Les militaires ne sont pas le seul groupe armé. Chavez a créé des milices et d’obscures organisations paramilitaires qui peuvent se mettre en action si la lutte pour le pouvoir donne lieu à de violents affrontements dans les villes populeuses du pays.
…et celle de l’argent
Les armes comptent, mais l’argent aussi! Autre faction pro-Chavez qui devrait également se faire entendre: la bourgeoisie bolivarienne, ou les «bolibourgeois», comme ont les appelle au Venezuela. Il s’agit d’entrepreneurs qui se sont servis de leur réseau – membres du gouvernement et forces armées – pour amasser des fortunes colossales durant le boom pétrolier sous Chavez. Ce sont des intermédiaires indispensables pour toutes les transactions du gouvernement vénézuélien: l’achat d’armes à la Biélorussie, de poulets au Brésil, de tracteurs à l’Iran, les prêts consentis à l’Argentine, etc.
Et l’opposition dans tout ça, quelle place occuperait-elle? L’opposition comprend les catégories de population civile – de plus en plus importantes – défavorables à Chavez. En particulier le mouvement étudiant ainsi qu’une toute une nouvelle génération de jeunes leaders. Leur influence devrait toutefois être limitée, car ils manquent d’armes, de sbires et d’argent. Quant aux Etats-Unis, autre acteur hostile au régime de Chavez, ils sont trop occupés à gérer leurs propres crises.

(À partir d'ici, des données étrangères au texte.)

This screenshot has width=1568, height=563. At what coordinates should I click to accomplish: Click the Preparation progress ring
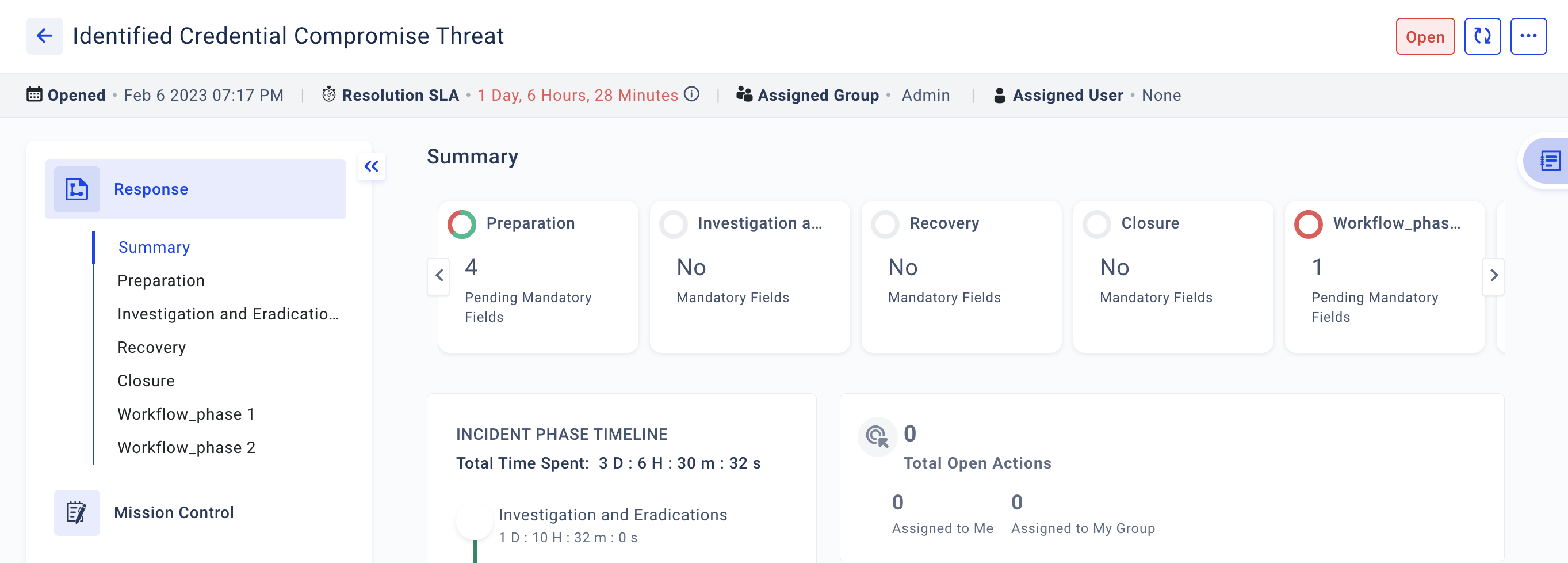[x=462, y=225]
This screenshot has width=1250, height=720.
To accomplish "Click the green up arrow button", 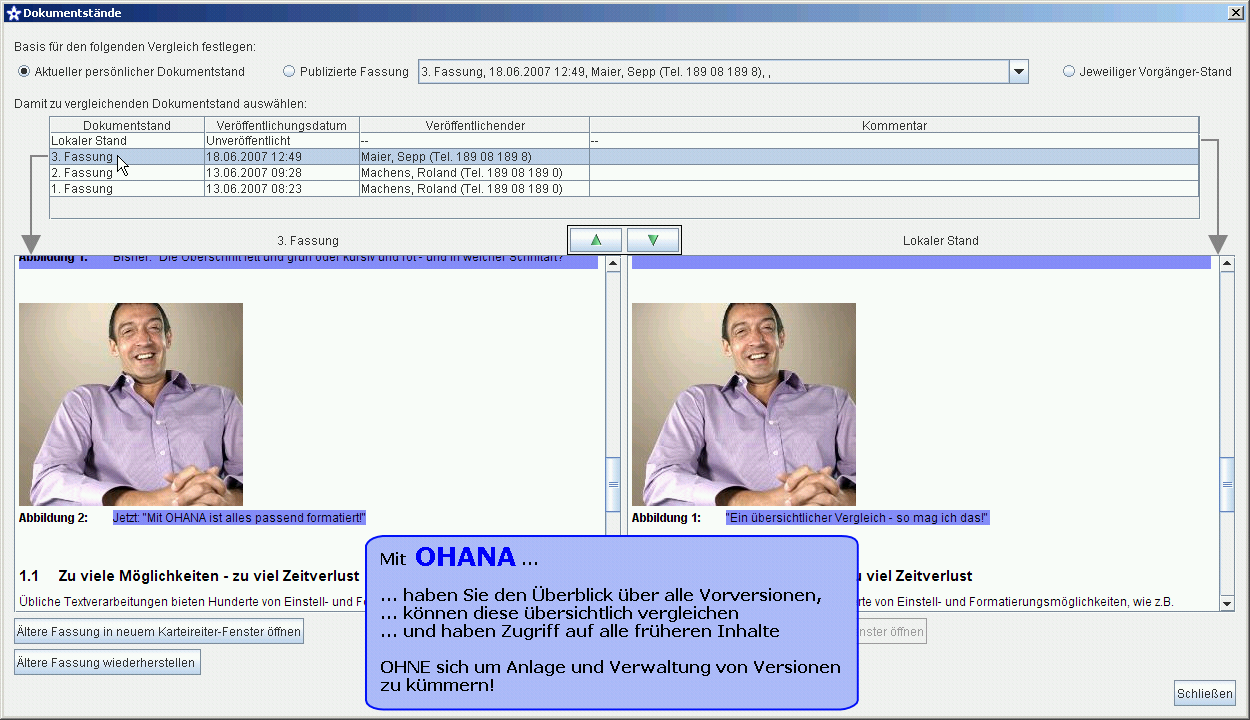I will click(x=595, y=240).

Enfin, il y a la famille Chavez, surtout Adan , le frère aîné du président. Récemment, il a déclaré: «Il serait impardonnable de se limiter à la voie électorale; il existe d'autres modes de lutte, y compris la lutte armée».
Vivre et vaincre
A l’évidence, il est prématuré de tenir Hugo Chavez pour fini. En cas de rétablissement, il pourrait très bien revenir aux commandes ou gouverner en délégant les décisions du quotidien à des lieutenants de confiance. Chavez a d’ailleurs troqué son obsédante devise «Patrie, socialisme ou mort» pour une autre formule: «Nous vivrons et nous vaincrons». Ses deux priorités du moment!
Il a également lancé un appel, nouveau et révélateur: «Unité, unité, unité!». Curieux que Chavez veuille dorénavant unir ses compatriotes quand on sait à quel point il les a divisés. Ce vœu s’adresse donc à ses sympathisants, aux groupes dont l’unité fait cruellement défaut. Une unité dont Chavez a pourtant besoin pour rester à la tête du pays qui possède les plus grandes réserves pétrolières du monde.